**EXERCISE REQUIREMENTS:** In the records below, substitute "blue circle" for "green dot" and change nothing else. Leave the pictures out of your answer.

* * * *

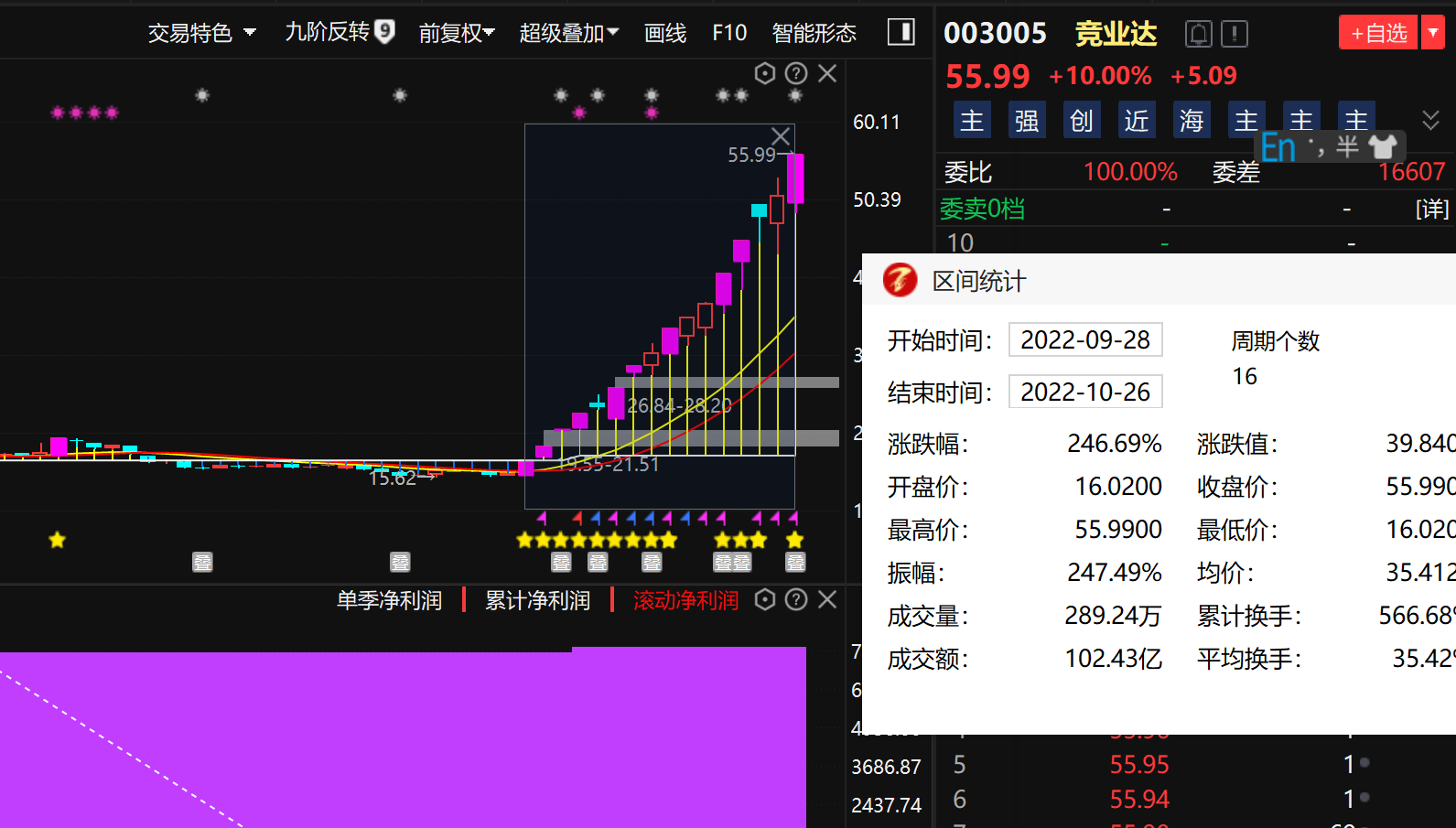Switch to 单季净利润 tab
This screenshot has width=1456, height=828.
[389, 600]
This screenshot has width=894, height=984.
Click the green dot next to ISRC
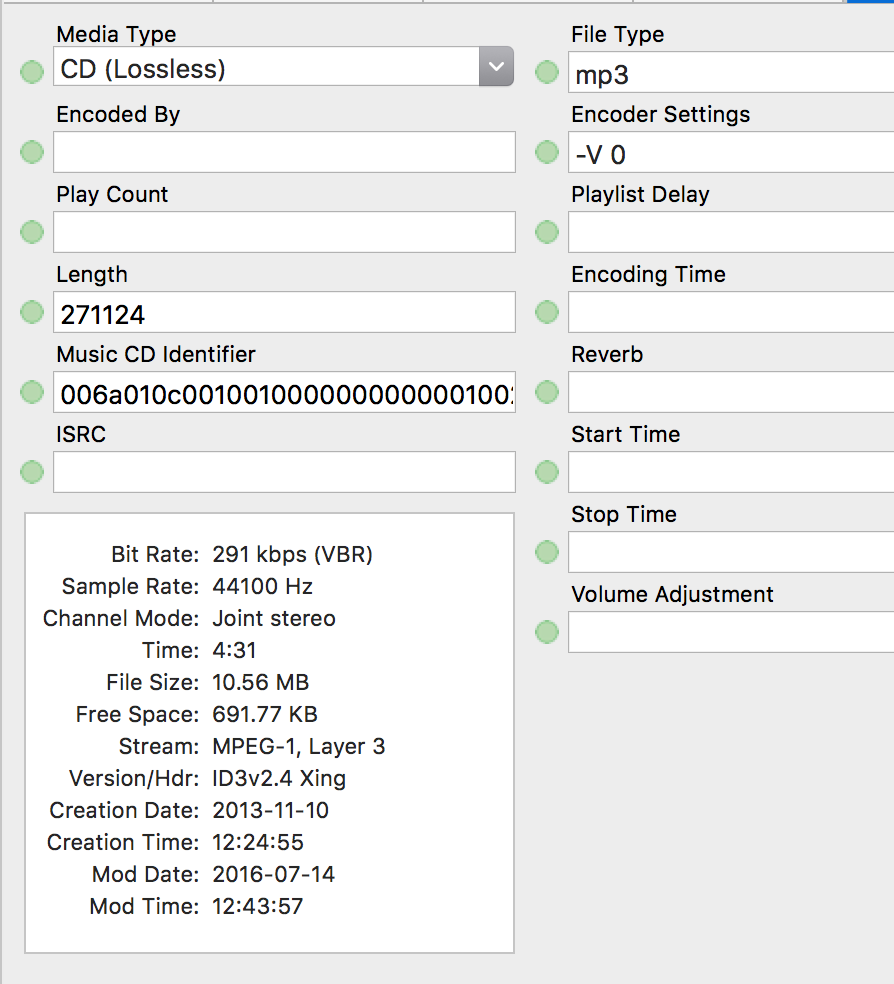32,472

* * * *

**RESULT:**
Switch to 单季净利润 tab
This screenshot has width=1456, height=828.
[389, 600]
This screenshot has width=894, height=984.
Click the blue circle next to ISRC
32,472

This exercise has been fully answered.